Iron Mike Productions (formerly Acquinity Sports) was a boxing promotion company, based in Deerfield Beach, Florida, United States. Acquinity Sports was founded in 2012 by Garry Jonas, CEO of Acquinity Interactive which abruptly ceased operations in 2013 after an FTC complaint. Jonas partnered with former heavyweight champion Mike Tyson in 2013, and changed the name of the company to Iron Mike Productions.
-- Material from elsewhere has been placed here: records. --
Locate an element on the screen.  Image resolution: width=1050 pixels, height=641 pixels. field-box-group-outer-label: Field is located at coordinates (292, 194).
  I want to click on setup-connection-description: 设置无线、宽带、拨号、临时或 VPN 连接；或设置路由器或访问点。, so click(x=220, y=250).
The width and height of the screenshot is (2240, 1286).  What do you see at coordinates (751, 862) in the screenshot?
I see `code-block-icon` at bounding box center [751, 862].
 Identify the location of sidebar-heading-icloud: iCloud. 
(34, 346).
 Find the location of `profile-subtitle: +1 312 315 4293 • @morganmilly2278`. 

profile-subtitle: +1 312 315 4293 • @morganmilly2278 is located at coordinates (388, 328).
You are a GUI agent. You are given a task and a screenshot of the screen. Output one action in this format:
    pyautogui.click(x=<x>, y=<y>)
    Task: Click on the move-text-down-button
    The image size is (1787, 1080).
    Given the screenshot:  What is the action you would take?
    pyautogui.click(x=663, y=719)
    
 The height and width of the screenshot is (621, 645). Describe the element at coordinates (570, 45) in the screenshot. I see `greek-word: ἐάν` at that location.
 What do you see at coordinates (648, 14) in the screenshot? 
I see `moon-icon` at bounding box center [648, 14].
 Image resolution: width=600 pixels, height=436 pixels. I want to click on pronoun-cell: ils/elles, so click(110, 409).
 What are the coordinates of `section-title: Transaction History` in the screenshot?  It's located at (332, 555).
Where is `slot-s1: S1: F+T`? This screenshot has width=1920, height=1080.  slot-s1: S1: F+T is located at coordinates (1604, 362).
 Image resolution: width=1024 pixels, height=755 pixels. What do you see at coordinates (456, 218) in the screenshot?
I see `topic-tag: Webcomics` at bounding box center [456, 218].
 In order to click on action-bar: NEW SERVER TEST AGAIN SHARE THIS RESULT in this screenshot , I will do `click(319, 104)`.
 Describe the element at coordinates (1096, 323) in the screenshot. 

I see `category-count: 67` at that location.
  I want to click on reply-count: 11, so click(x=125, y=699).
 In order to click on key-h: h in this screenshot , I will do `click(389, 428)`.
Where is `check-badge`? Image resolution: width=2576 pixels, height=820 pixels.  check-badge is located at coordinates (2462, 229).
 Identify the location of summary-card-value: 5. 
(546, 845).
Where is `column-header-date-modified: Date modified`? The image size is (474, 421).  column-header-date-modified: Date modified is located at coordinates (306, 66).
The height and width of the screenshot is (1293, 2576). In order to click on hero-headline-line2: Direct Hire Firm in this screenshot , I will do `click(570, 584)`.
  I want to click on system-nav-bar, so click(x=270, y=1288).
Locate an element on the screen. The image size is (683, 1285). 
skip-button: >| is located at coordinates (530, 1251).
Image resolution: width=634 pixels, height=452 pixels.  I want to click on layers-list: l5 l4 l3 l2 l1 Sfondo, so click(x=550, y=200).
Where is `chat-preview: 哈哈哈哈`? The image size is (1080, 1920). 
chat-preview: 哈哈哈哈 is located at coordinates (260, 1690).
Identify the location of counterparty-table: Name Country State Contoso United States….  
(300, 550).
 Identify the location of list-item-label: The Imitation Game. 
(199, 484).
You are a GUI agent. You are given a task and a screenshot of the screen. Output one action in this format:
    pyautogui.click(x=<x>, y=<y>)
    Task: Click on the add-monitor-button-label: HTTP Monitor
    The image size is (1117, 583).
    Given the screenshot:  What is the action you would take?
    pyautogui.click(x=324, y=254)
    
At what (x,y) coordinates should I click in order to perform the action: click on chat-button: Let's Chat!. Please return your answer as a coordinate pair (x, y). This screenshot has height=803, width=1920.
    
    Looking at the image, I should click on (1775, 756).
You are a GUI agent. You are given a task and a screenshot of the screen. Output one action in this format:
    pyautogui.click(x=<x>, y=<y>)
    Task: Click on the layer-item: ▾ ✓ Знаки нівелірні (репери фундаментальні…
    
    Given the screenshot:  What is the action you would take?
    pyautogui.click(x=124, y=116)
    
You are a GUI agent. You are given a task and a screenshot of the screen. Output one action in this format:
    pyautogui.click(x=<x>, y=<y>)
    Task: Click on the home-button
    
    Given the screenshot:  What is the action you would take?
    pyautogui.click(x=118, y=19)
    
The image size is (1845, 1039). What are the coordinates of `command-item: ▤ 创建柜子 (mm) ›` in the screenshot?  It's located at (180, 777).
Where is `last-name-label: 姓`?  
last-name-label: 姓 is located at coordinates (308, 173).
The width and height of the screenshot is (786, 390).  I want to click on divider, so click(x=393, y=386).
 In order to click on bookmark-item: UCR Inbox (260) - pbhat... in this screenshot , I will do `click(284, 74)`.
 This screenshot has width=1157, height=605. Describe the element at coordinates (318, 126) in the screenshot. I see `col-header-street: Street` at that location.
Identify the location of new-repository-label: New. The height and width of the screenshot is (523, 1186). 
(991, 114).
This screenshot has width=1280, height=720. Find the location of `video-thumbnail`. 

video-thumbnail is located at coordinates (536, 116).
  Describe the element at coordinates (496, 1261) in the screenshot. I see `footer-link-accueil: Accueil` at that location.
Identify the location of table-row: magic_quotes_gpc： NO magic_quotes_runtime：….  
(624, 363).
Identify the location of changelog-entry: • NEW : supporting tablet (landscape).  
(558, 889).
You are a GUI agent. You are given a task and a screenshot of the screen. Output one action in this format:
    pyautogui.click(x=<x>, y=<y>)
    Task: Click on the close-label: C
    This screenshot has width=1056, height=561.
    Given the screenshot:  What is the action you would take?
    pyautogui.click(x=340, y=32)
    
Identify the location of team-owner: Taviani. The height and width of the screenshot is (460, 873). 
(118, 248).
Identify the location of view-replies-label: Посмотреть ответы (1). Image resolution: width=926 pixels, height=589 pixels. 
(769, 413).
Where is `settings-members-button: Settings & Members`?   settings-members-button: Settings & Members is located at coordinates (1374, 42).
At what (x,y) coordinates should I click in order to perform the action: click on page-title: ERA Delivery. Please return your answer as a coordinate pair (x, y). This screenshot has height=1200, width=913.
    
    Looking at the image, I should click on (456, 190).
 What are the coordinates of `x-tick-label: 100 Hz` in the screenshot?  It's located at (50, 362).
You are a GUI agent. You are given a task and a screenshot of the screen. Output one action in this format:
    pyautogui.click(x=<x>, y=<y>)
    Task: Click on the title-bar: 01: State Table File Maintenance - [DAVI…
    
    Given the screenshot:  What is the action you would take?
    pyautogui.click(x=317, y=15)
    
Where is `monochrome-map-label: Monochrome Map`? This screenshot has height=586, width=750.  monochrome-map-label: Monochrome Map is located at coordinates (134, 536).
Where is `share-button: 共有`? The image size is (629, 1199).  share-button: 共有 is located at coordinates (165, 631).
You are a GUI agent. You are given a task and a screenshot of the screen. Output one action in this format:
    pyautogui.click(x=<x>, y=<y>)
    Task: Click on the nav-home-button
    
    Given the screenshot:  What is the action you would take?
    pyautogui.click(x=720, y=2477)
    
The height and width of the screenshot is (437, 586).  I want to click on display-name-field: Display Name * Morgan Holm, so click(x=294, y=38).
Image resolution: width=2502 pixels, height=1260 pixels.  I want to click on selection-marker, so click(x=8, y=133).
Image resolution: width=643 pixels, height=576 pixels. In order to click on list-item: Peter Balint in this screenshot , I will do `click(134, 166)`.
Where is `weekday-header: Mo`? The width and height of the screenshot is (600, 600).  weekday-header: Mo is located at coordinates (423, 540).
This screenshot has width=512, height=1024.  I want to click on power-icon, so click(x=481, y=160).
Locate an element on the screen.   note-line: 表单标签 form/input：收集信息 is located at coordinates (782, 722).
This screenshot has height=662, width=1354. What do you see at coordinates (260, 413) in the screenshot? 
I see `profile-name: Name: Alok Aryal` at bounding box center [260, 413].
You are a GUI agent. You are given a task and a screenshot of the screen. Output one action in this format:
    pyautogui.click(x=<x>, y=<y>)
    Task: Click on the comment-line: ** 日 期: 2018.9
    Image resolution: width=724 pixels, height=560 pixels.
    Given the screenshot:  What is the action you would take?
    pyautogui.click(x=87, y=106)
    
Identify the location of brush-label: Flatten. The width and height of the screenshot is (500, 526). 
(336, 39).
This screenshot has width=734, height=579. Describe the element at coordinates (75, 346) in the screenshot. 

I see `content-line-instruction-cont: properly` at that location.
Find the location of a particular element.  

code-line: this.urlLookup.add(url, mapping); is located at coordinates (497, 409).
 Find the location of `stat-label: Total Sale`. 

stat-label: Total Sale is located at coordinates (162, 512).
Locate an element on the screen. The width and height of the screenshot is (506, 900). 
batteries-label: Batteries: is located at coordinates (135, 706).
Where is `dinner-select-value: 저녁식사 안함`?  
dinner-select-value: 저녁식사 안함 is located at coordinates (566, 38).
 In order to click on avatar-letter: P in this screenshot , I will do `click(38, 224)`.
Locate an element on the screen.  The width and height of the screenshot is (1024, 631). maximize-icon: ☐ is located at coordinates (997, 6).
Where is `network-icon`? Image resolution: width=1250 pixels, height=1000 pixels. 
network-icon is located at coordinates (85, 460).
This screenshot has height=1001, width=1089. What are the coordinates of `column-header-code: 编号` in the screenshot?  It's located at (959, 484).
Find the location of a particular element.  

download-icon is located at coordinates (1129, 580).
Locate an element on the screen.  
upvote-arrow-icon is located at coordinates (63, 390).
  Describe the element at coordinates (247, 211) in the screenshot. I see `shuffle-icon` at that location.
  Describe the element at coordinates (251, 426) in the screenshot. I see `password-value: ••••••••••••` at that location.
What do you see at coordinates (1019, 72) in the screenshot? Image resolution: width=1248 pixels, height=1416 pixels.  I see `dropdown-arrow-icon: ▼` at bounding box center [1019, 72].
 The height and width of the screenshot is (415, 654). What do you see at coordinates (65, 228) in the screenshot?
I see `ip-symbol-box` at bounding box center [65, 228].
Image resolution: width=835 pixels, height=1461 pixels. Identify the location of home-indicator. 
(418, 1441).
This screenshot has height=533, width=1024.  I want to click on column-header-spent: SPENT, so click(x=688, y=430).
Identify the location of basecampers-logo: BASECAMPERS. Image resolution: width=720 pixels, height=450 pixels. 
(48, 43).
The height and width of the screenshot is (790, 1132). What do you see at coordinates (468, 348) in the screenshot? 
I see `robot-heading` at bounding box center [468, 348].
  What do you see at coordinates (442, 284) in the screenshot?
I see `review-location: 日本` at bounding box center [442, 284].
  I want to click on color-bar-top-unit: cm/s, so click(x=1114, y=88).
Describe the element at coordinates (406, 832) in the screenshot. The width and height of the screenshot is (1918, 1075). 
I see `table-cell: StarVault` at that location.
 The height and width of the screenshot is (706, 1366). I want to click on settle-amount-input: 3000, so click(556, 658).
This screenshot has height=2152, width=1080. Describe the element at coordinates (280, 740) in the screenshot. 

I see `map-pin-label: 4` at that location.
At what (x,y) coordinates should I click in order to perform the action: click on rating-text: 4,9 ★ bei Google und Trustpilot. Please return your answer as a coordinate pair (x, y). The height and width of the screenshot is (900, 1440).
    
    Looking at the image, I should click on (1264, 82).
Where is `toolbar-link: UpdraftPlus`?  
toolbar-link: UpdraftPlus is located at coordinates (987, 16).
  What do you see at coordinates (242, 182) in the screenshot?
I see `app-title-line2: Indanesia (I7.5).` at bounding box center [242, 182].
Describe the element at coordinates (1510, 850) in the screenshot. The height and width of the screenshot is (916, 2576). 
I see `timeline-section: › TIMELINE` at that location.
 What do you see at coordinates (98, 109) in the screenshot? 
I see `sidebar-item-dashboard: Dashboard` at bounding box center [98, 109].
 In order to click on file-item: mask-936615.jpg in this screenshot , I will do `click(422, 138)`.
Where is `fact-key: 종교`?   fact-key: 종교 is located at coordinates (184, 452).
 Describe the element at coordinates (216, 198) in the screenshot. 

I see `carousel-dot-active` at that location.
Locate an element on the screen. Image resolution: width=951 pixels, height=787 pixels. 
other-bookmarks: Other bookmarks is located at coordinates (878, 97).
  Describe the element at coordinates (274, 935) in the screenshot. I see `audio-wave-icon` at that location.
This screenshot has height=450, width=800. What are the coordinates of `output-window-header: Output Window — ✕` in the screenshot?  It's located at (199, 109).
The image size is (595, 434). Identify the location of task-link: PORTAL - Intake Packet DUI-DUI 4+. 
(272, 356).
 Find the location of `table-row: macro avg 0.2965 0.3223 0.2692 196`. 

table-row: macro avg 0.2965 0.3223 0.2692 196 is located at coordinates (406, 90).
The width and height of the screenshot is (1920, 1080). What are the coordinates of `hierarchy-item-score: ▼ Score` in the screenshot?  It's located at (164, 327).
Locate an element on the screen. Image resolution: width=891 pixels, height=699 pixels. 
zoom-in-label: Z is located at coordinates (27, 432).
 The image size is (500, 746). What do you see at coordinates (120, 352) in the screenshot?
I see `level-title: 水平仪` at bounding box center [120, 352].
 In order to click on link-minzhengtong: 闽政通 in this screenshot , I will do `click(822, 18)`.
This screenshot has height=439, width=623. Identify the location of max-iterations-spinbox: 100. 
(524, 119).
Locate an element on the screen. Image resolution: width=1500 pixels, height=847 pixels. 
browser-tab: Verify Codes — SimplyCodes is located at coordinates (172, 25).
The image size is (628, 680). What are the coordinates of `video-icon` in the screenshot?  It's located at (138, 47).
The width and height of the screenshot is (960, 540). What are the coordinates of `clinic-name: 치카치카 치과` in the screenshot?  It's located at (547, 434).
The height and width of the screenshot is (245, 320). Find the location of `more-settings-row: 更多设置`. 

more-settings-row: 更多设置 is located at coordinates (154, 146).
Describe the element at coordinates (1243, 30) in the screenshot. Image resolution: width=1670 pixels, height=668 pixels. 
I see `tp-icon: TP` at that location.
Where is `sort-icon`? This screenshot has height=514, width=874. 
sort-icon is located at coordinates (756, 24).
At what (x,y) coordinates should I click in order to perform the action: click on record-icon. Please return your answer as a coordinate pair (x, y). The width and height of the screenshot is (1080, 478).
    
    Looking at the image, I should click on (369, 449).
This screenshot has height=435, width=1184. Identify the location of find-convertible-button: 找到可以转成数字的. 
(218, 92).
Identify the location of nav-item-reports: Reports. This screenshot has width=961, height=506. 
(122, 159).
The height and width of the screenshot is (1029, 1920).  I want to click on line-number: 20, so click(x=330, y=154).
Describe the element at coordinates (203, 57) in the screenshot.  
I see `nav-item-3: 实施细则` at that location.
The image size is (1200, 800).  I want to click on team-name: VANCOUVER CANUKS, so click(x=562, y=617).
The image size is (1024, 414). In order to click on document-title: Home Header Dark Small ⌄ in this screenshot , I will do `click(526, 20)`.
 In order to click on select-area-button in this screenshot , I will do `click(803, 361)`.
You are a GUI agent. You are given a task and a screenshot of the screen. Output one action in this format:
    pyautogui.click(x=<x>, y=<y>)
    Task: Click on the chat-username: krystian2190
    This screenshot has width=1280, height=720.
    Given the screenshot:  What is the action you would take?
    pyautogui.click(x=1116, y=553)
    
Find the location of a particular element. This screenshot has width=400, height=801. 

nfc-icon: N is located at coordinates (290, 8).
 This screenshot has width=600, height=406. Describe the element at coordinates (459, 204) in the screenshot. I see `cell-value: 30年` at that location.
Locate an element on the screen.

They represented a diverse roster of boxers., including two-time Iraq War Veteran and undefeated Sammy Vazquez, Jr., Ukrainian amateur world champion, Ivgen Khytrov, super bantamweight champion JC Payano, and top U.S. amateur prospect, Erickson Lubin.

==Key people==
- Mike Tyson, Owner
- Garry Jonas, CEO - NO LONGER AFFILIATED http://dc.org/files/negative_dnssec
- Azim Spicer, COO - NO LONGER AFFILIATED

==Fighters==

| Name | Division | Nationality |  |
|---|---|---|---|
| Argenis Mendez | Super Featherweight | Dominican Republic | Former IBF Super-Featherweight Championship of the World |
| Claudio Marrero | Featherweight | Dominican Republic | Current WBA-NABA & FEDELATIN Champion, #2 WBA, #8 IBF |
| Juan Carlos Payano | Bantamweight | Dominican Republic | Current WBA FEDELATIN Champion, WBA #6 |
| Isiah Thomas | Light Heavyweight | USA | Current WBA-NABA Light Heavyweight Champion, #10 WBA |
| Domonique Dolton | Light Middleweight | USA | Current WBA-NABA Champion, #12 WBA |
| Yudel Jhonson | Light Middleweight | Cuba | 2004 Olympic Silver Medalist |
| Felix Diaz | Welterweight | Dominican Republic | 2008 Olympic Gold Medalist |
| Alexei Collado | Super Bantamweight | Cuba | Undefeated |
| Farid Aghayev | Middleweight | Azerbaijan | Undefeated |
| Lenin Castillo | Light Heavyweight | Dominican Republic | 2008 Olympian |
| Moises Flores | Super Bantamweight | Mexico | Undefeated |
| Ed Paredes | Welterweight | USA | Current WBC Latino & WBA-NABA Champion, #3 WBA, #3 WBC, #14 IBF, #11 WBO |
| Humberto Savigne | Light Heavyweight | Cuba | Current WBC #7 |
| Albert Bell | Super Featherweight | USA | Pro Debut |
| Joan Guzman | Light Welterweight | Dominican Republic | 2X World Champion, Current #5 WBA |
| Erickson Lubin | Welterweight | USA | Pro Debut |
| Dennis Galarza | Super Featherweight | USA | Pro Debut |

==Notable events==
Acquinity Sport's debut event was held on January 7, 2012 at Hollywood’s Westin Diplomat Resort and Spa, and was featured as the season opener of Telefutura's Solo Boxeo series. Its second major event, branded "D-Day, Dominican Domination" aired on ESPN 2's Friday Night Fights on March 2, 2012, and featured headliner Joan "Baby Tyson" Guzman, who had recently signed on with Acquinity Sports. On November 30, 2012, Acquinity and bsavings.com presented a combination boxing-music event. Dubbed "Beatdown 2012," it featured a championship fight between Guzman and Khabib Allakhverdiev, followed by musical performances by Fabolous, Flo Rida, Waka Flocka, DMX, Travis Porter and Fat Joe.

==Name change==
In 2013 Acquinity CEO Garry Jonas and former heavyweight champion Mike Tyson partnered and formed Iron Mike Productions. This marked the hall-of-famer's return to boxing since his last appearance in the ring in 2005. The new promotion company's debut took place on August 23, 2013, at the Turning Stone Resort Casino in Verona, New York, and will be broadcast live on ESPN2's Friday Night Fights.